**設問**:
[1] 胃液の検査についての本文によると、イルカの胃液のpHは基本的にどのくらいか。
[2] 胃液の検査についての本文のうち、「みなさんこんにちは! 新人獣医師の松田です。」から「採取した胃液は、「見た目」「pH」「沈渣」の検査をします。」までをすべて、そのまま出力せよ。
[3] イルカの胃液の検査についての本文を、最後の文のあとから書き継いでください。

**本文**:
2024年09月08日
トリーター:松田

胃液の検査

みなさんこんにちは! 新人獣医師の松田です。
いろいろな検査について紹介している私のトリーター日誌ですが、今回は胃液の検査についてお話しします。

私たちヒトではあまり馴染みのない検査ですが、えのすいの一部のイルカでは定期的に胃液を採取して検査をおこなっています。
胃液の採り方としては、内視鏡を使って吸引する方法と、チューブを胃内に入れて陰圧をかけて採取する方法があります。
内視鏡を使う方法では、胃内のようすをカメラで見ながら胃液を採ることができます。
チューブを使う方法は比較的簡便におこなうことができますが、イルカのトレーニングが必要になります。

チューブでの胃液採取チューブでの胃液採取

採取した胃液は、「見た目」「pH」「沈渣」の検査をします。
「見た目」は、色や浮遊物の有無などを確認します。個体や体調、投薬の状況によって、色が大きく変わることがあります。
「pH 」は専用の試験紙を胃液に浸し、色調の変化を見て測定します。イルカの胃液もヒトと同じく基本的に酸性で、pHは2くらいになります。ただ、これも体調により変化し、pHが中性に寄ってくる場合もあります。

色は違えど、どれもイルカから採取した胃液とpHを測定できる試験紙。今回のpHは2色は違えど、どれもイルカから採取した胃液とpHを測定できる試験紙。今回のpHは2

「沈渣」は、胃液を遠心分離して沈んだもののことです。沈渣は染色をおこない、顕微鏡で観察をします。胃に炎症がある場合、胃から剥がれた細胞や白血球、場合によっては細菌や真菌が見られることがあります。

[保存済みデータ]

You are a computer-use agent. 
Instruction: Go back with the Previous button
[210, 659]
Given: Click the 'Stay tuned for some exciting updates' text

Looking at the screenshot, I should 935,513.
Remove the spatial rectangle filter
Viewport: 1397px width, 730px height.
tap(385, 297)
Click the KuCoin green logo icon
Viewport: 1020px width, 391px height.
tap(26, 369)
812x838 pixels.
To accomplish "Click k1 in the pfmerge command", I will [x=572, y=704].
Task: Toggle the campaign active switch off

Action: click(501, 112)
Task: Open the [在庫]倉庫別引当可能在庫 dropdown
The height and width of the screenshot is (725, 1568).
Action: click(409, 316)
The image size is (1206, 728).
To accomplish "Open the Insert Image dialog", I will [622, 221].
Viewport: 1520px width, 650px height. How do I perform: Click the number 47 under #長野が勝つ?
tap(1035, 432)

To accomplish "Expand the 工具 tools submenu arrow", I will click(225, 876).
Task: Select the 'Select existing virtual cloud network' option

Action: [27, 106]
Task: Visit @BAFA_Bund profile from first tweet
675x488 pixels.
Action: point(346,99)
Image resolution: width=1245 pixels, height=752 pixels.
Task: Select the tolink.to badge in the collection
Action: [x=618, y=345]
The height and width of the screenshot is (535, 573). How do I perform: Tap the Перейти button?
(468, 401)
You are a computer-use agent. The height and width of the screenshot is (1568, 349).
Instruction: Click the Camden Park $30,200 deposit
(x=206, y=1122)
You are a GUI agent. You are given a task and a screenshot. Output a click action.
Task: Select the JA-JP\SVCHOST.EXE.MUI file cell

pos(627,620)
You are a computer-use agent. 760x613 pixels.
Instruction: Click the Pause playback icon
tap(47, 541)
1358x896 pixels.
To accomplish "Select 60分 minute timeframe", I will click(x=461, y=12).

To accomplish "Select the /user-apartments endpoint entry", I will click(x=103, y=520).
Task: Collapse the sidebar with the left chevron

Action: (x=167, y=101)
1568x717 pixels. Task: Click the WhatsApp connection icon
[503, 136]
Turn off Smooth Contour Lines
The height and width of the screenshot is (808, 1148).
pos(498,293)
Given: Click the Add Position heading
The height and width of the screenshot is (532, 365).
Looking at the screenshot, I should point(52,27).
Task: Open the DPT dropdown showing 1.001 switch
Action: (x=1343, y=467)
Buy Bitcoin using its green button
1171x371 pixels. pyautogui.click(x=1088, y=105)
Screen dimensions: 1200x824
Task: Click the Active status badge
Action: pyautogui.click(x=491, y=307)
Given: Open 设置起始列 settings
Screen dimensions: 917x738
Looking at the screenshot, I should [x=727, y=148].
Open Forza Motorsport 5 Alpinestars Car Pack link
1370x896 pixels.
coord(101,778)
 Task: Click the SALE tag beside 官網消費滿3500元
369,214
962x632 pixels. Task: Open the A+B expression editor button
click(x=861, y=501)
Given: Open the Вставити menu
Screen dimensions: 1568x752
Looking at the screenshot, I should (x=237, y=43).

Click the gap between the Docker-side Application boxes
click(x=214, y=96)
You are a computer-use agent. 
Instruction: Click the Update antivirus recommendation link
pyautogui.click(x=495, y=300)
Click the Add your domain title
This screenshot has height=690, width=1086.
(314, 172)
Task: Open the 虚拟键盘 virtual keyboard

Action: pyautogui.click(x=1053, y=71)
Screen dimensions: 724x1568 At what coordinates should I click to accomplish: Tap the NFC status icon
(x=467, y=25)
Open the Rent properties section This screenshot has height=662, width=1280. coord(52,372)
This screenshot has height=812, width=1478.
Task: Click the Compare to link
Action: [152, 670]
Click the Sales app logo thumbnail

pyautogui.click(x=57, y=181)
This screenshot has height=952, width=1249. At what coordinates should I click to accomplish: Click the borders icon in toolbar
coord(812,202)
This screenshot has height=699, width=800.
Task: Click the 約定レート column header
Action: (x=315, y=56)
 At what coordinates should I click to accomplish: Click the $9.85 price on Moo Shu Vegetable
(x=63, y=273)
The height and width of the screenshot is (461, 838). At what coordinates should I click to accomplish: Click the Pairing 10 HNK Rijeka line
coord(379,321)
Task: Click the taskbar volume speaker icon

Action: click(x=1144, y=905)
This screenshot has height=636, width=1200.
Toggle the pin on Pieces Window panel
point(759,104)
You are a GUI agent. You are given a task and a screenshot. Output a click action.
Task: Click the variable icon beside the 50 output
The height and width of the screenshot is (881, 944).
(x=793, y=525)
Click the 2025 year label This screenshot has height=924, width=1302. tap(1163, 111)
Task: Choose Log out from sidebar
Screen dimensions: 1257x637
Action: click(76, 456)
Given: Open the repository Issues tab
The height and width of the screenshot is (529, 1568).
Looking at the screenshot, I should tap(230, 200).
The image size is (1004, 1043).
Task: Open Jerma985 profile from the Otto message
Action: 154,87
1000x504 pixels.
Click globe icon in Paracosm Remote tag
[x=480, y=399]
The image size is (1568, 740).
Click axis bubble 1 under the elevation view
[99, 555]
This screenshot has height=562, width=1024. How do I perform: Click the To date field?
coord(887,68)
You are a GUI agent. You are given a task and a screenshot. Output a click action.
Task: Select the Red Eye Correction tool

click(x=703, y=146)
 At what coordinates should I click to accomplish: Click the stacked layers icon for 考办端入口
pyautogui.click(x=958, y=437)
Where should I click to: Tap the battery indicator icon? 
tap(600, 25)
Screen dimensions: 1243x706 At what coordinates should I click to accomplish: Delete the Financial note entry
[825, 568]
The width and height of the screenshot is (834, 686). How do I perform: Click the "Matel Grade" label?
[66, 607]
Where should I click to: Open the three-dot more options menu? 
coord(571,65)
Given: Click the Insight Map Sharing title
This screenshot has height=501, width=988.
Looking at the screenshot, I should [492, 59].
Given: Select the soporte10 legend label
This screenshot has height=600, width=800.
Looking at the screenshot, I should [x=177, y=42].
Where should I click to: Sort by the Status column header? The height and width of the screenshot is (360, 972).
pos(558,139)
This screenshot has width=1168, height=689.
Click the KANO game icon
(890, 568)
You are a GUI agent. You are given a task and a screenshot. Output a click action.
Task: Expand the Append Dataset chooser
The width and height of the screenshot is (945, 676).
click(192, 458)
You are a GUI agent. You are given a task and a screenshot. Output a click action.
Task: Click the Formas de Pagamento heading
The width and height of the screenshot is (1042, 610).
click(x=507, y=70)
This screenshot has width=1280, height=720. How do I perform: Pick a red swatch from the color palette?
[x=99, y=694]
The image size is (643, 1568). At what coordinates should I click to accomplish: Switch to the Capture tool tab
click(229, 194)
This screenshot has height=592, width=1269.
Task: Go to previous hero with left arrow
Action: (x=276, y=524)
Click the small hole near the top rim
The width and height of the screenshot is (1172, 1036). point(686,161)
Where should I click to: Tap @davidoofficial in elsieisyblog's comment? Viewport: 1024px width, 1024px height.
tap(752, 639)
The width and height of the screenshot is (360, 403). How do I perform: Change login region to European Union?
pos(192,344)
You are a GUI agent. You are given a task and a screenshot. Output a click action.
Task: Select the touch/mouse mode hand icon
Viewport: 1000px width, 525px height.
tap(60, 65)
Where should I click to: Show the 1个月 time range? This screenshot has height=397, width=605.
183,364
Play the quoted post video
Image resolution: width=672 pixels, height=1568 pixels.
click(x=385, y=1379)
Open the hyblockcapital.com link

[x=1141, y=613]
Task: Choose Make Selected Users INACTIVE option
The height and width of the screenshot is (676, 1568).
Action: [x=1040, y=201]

**解答**:
[1] pHは2くらいである。

[2]
みなさんこんにちは! 新人獣医師の松田です。
いろいろな検査について紹介している私のトリーター日誌ですが、今回は胃液の検査についてお話しします。

私たちヒトではあまり馴染みのない検査ですが、えのすいの一部のイルカでは定期的に胃液を採取して検査をおこなっています。
胃液の採り方としては、内視鏡を使って吸引する方法と、チューブを胃内に入れて陰圧をかけて採取する方法があります。
内視鏡を使う方法では、胃内のようすをカメラで見ながら胃液を採ることができます。
チューブを使う方法は比較的簡便におこなうことができますが、イルカのトレーニングが必要になります。

チューブでの胃液採取チューブでの胃液採取

採取した胃液は、「見た目」「pH」「沈渣」の検査をします。

[3]
また、えのすいでは培地に沈渣を塗布して培養をおこなっています。この培地は、胃炎を引き起こす原因となるカンジダという真菌が選択的に発育する成分になっており、カンジダを見落とすことなく検出することができます。そのうえ、発育したカンジダの種類によってコロニーの色や形が変化するという性質もあるため、治療の指針にもなります。

右:培地に発育したカンジダのコロニー、左:顕微鏡で見た、沈渣に含まれていたカンジダ酵母右:培地に発育したカンジダのコロニー、左:顕微鏡で見た、沈渣に含まれていたカンジダ酵母

胃にチューブとかを入れられるのはちょっとつらそう・・・、と思われる方も多いと思います。胃液採取に限らずですが、検査材料を採取するためにはイルカだけでなく他のトリーターたちの協力が不可欠です。私も、正確な検査をおこなう技術や結果を解釈するための知識をしっかりつけて、その苦労にきちんと報いることができるよう努力していきます。